Description
Hello everybody
I am using modsecurity v3.0.5 with nginx v1.20.1.
When I tried to test nginx configuration, I had problem with two rules. I can't understand what the problem is.
First rule is:
SecRule REQUEST_FILENAME "@contains /wp-admin/admin-ajax.php" \
"id:234790,chain,msg:'RCE in Drag and Drop File Upload Contact Form 1.3.3.2 Plugin for WordPress||%{tx.domain}|%{tx.mode}|2',phase:2,block,log,t:none,t:urlDecode,t:normalizePath,rev:2,severity:2,tag:'CWAF',tag:'WPPlugin'"
SecRule ARGS:action "@streq dnd_codedropz_upload" \
"chain,t:none,t:urlDecode"
SecRule &ARGS:upload-file "@ge 1" \
"chain,t:none"
SecRule ARGS:supported_type|ARGS:filename "@contains %" \
"t:none,t:urlDecode"
and result of nginx test is:
nginx: the configuration file /nginx/conf/nginx.conf syntax is ok
nginx: configuration file /nginx/conf/nginx.conf test is successful t:none,t:urlDecode
The syntax test is ok but what are these two words at the end of the result: t:none,t:urlDecode
And the second rule is:
SecRule TX:drupal_xmlrpc "@eq 1" \ "id:231011,chain,msg:'Brute-Force Amplification in Drupal 6.x before 6.38 and 7.x before 7.43 (CVE-2016-3163)||%{tx.domain}|%{tx.mode}|2',phase:2,deny,status:403,log,t:none,rev:3,severity:2,tag:'CWAF',tag:'Drupal'" SecRule REQBODY_ERROR "@eq 0" \ "chain,t:none" SecRule XML://methodName/text() "@contains system.multicall" \ "chain,t:none,t:lowercase" SecRule &XML://member[*][name='methodName'] "@ge 10" \ "t:none"

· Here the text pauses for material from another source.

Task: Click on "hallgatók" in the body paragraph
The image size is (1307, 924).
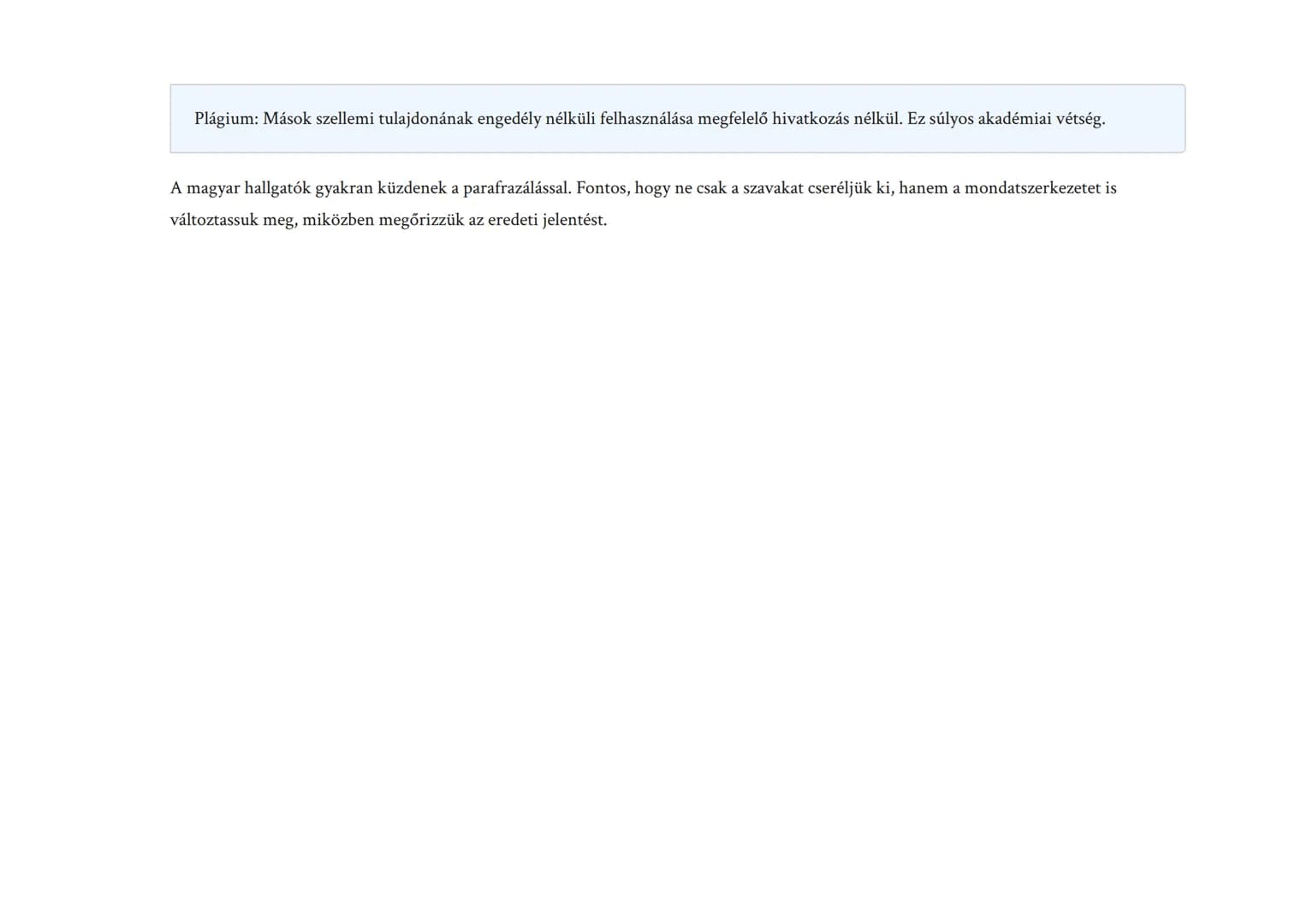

and result of nginx test is:
nginx: [emerg] "modsecurity_rules_file" directive Rules error. File: /rule.conf. Line: 1216. Column: 55. Expecting a variable, got: : ='methodName'] "@ge 10" \ in nginx.conf:34
nginx: configuration file nginx.conf test failed
Thanks in advanced for any suggestion.